Furthermore, the Listeria bacteria are not going to take the issue lying down. They will develop resistance to the viruses over time, as we have seen with the overuse of antibiotics. Going down this path we are likely to have hundreds of viral food additives in the food we eat, all designed to combat some possible infection coming from poor quality food. Sooner or later we will inadvertently create deadly new super-strains of bacteria and/or parasitically infect the human digestive tract with an untreatable infection.

There is also the very real possibility of unintended viral recombination. What happens when a person with viral stomach flu eats food containing a dose of this viral food additive? It is certainly possible for the genetic material of the flu virus to interact with the genetic material of the viral phages, provoking an undesirable new viral infection.

Let's not forget that the FDA won't tell us which foods in the food supply contain genetically modified organisms (GMO). Seventy percent of the packaged food on grocery shelves already contains GMO adulterated food.
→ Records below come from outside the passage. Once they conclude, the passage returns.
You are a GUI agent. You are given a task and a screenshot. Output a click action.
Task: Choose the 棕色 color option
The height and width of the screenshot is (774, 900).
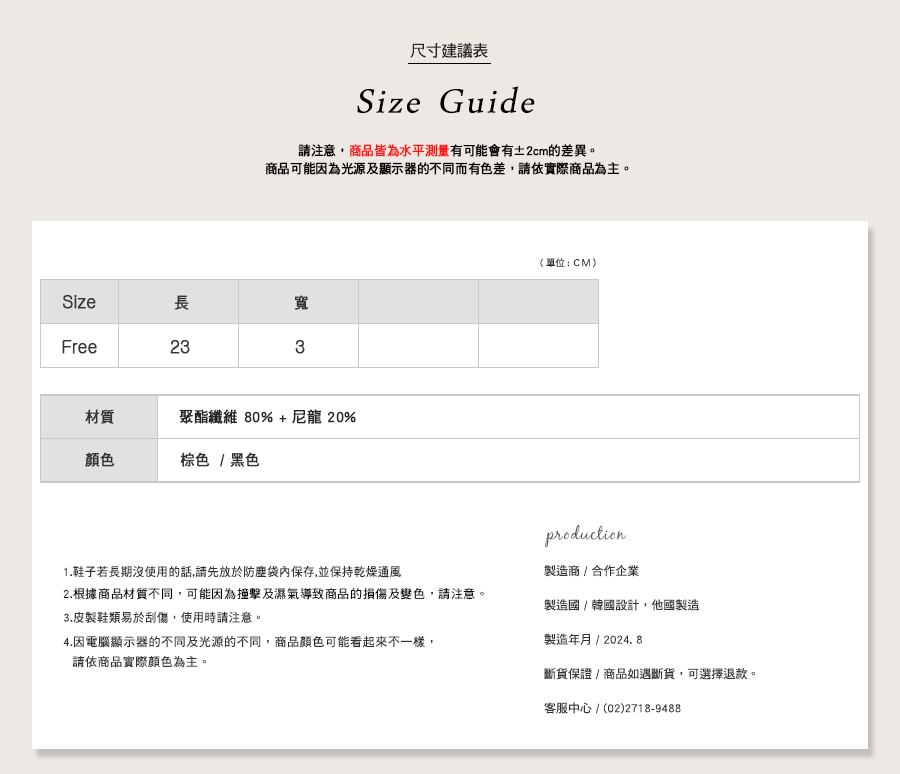(195, 460)
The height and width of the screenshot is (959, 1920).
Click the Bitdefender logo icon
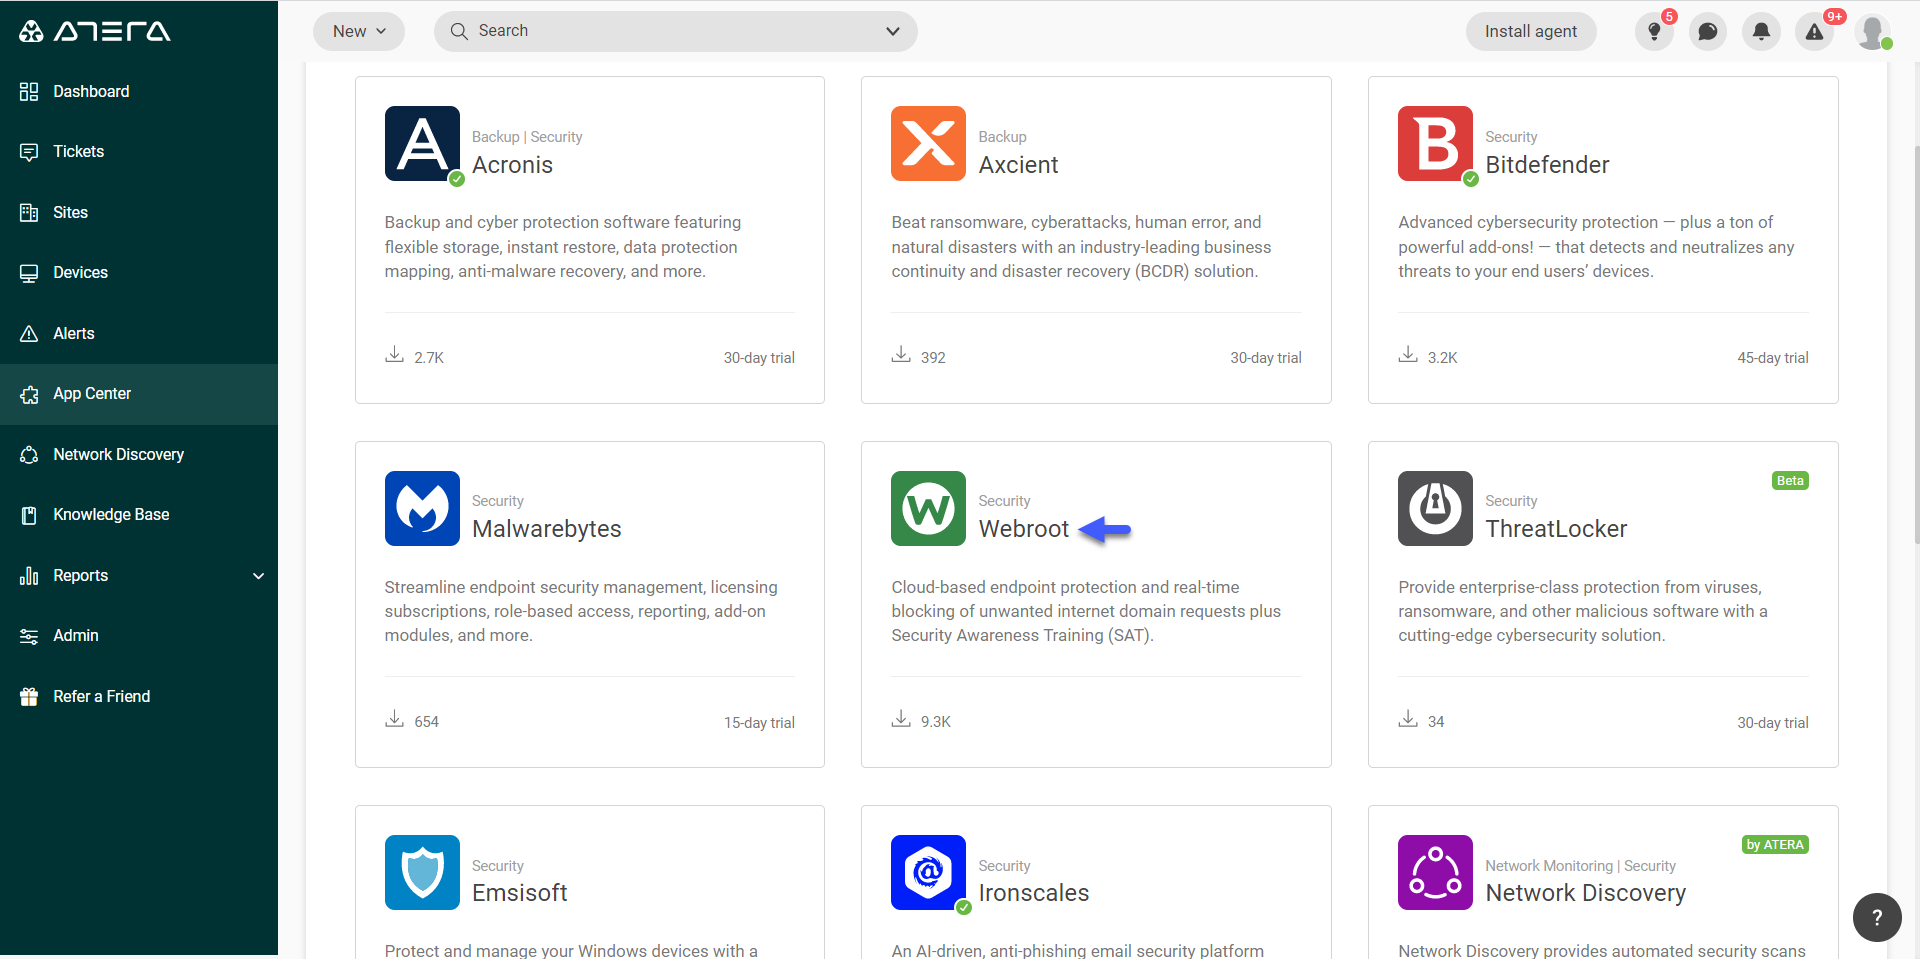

These foods have viral promoter genes woven into the DNA of every cell, a technique used to implant a pesticide toxin into every cell of this fake food (see Fight for Your Health, chapter 15). What happens when the viral phages interact with the viral promoter genes in GMO food? What new virus will be encouraged to form?

Keep in mind that the FDA wants to conduct this experiment on our food supply to protect a small minority, only about 2500 people, who are made seriously ill by this infection each year. The ill are mostly pregnant women, elderly with compromised immunity, and small children. It would be a lot more to the point if the FDA would simply warn such people that eating these foods, due to their poor quality of production, may be dangerous. What the FDA should really do is improve the quality of our food supply, the true source of the problem. Why expose millions of Americans to an unproven ingestion of live viruses for the benefit of so few?

The FDA has failed miserably for the past century to protect the public from the adulteration of our food supply by vested interests. This is just one more insult added to a long list of injuries.